Stored items:
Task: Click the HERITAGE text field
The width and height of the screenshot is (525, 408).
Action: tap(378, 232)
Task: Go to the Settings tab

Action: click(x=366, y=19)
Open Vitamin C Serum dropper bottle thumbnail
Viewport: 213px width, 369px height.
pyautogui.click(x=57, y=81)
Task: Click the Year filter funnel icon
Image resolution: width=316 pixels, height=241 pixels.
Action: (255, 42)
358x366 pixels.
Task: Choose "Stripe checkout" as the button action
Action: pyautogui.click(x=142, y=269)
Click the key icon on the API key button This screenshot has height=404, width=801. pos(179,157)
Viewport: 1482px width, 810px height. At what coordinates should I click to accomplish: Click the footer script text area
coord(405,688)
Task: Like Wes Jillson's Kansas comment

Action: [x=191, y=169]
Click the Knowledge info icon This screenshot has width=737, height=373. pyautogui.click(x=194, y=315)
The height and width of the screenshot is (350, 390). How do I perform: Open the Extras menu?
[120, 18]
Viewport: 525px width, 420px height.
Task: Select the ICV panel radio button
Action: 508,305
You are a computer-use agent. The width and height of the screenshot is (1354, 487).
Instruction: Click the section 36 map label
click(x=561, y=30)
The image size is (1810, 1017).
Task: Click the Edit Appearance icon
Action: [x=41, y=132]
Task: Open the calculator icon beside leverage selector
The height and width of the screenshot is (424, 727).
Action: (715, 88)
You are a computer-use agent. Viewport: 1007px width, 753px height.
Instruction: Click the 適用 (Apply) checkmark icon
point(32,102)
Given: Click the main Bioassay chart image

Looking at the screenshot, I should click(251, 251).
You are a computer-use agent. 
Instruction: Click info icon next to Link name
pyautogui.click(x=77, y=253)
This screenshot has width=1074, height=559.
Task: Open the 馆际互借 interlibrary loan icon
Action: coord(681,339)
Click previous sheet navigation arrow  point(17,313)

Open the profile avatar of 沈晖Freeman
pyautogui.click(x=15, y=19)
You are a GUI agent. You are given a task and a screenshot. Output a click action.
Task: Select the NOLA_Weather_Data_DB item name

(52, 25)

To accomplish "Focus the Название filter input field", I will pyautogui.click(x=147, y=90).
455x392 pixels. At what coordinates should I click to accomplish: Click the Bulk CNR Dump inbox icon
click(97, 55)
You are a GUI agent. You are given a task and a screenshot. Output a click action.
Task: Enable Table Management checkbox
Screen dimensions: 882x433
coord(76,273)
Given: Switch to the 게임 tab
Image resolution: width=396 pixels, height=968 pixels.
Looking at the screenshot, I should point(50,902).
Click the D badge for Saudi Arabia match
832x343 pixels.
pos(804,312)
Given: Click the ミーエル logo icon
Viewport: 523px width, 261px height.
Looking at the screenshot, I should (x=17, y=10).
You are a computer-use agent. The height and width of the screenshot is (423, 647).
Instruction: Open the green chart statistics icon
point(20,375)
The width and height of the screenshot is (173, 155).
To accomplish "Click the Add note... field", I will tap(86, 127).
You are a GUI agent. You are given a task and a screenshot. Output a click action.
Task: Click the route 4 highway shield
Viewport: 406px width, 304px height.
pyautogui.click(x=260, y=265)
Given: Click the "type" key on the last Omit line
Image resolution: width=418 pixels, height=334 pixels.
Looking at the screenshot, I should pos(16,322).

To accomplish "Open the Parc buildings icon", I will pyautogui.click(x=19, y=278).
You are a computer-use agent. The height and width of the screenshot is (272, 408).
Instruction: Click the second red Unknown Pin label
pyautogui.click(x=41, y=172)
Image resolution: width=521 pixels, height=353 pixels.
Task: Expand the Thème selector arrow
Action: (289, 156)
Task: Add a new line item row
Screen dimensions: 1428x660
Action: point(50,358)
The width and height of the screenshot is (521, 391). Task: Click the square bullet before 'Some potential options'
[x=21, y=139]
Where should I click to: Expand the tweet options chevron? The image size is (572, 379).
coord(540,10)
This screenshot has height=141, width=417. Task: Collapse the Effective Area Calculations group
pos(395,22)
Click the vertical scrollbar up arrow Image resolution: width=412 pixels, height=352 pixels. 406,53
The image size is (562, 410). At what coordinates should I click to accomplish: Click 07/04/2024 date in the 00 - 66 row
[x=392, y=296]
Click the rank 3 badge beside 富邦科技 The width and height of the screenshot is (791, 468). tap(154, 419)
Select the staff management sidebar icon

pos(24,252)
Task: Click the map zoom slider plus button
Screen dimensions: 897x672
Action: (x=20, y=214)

## YOUR OBJECTIVE:
Scan the lines above for "will", then copy every one that has it.

## PROBLEM SOLUTION:
To accomplish "Focus the Название filter input field", I will pyautogui.click(x=147, y=90).
To accomplish "Click the Add note... field", I will tap(86, 127).
To accomplish "Open the Parc buildings icon", I will pyautogui.click(x=19, y=278).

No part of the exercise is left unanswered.